报告人:吴钢(中国矿业大学)
时间:2022年11月12日 15:00-
腾讯会议ID:482 139 856
摘要:The generalized Lanczos trust-region (GLTR) method is one of the most popular approaches for solving large-scale trust-region subproblem (TRS). Recently, Jia and Wang [Z. Jia and F. Wang, SIAM J. Optim., 31 (2021), pp. 887--914] considered the convergence of this method and established some a prior error bounds on the residual, the solution and the Largrange multiplier. In this paper, we revisit the convergence of the GLTR method and try to improve these bounds. First, we establish a sharper upper bound on the residual. Second, we give a new bound on the distance between the approximation and the exact solution, and show that the convergence of the approximation has nothing to do with the associated spectral separation. Third, we present some non-asymptotic bounds for the convergence of the Largrange multiplier, and define a factor that plays an important role on the convergence of the Largrange multiplier. Numerical experiments demonstrate the effectiveness of our theoretical results.

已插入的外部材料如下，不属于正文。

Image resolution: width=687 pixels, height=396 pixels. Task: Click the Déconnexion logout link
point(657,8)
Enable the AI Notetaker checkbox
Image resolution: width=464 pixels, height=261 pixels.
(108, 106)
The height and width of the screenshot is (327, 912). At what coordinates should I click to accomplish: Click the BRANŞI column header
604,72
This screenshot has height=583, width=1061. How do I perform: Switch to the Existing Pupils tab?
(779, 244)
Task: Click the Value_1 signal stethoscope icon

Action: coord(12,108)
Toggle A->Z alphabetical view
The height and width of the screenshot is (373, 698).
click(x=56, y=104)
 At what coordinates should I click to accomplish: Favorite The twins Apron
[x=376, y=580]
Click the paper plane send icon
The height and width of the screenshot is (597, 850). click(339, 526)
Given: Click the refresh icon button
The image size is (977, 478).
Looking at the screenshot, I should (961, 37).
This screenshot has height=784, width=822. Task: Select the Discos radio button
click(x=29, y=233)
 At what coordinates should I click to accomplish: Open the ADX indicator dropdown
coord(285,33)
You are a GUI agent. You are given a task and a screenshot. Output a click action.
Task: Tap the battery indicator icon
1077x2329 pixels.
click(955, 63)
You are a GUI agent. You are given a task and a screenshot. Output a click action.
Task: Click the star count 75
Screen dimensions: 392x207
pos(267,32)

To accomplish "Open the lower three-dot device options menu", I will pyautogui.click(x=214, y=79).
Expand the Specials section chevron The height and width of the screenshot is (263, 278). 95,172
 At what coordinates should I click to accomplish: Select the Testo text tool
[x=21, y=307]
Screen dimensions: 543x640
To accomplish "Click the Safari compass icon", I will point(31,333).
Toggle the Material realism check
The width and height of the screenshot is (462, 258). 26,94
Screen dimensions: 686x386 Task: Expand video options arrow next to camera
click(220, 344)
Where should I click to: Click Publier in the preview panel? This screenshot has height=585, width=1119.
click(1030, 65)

简介:吴钢,博士,中国矿业大学数学学院教授、博士生导师,江苏省“333 工程”中青年科学技术带头人,江苏省“青蓝工程”中青年学术带头人,现任江苏省计算数学学会副理事长。主要研究方向:大规模科学与工程计算、数值代数、机器学习与数据挖掘等。先后主持国家自然科学基金项目、江苏省省自然科学基金项目多项,在国际知名杂志,如:SIAM Journal on Matrix Analysis and Applications, SIAM Journal on Numerical Analysis, SIAM Journal on Scientific Computing, IMA Journal of Numerical Analysis, Pattern Recognition, Machine Learning等期刊发表学术论文多篇。
邀请人:李寒宇